Wherever a line in the records below contains "computer", copy that line.

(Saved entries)
•••••

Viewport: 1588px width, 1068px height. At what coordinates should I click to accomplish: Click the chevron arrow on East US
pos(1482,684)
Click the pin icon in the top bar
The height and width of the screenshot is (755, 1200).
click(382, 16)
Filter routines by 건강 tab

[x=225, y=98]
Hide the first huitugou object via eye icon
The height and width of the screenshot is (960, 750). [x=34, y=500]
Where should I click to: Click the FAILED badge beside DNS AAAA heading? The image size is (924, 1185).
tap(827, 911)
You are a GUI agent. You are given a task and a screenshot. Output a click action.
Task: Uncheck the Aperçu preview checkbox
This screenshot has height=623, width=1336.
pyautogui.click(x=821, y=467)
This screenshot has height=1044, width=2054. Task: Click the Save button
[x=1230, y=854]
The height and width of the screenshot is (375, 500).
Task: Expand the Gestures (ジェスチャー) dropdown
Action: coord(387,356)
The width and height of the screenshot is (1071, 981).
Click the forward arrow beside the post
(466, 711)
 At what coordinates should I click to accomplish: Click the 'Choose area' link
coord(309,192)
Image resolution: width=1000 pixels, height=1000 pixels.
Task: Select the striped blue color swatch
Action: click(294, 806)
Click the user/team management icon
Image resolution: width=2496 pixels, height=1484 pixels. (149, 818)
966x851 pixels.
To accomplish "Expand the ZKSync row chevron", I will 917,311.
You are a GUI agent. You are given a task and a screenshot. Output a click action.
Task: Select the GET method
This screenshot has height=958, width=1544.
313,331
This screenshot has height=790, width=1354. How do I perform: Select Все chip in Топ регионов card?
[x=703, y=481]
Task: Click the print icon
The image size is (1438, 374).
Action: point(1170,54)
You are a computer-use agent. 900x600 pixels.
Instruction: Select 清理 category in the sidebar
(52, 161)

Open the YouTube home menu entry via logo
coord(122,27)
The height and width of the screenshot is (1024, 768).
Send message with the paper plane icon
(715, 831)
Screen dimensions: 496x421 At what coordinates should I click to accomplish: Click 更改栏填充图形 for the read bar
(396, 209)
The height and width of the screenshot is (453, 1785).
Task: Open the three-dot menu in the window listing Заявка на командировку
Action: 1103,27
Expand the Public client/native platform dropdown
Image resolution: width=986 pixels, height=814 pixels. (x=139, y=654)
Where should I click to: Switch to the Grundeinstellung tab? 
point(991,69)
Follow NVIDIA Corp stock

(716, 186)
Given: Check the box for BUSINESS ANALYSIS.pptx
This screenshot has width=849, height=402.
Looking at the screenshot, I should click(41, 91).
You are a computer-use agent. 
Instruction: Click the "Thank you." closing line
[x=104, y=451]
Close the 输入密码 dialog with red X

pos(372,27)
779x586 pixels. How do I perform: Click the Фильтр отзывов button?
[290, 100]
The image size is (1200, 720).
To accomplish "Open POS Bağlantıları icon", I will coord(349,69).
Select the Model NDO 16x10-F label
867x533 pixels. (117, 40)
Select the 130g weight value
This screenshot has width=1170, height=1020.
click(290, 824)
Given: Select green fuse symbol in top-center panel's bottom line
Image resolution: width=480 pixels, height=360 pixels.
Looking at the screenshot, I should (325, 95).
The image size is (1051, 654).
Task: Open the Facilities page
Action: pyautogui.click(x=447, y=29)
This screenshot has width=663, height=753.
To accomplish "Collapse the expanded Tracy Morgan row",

•••••

## YOUR RESPONSE
You are a computer-use agent. 900x600 pixels.
You are a computer-use agent. 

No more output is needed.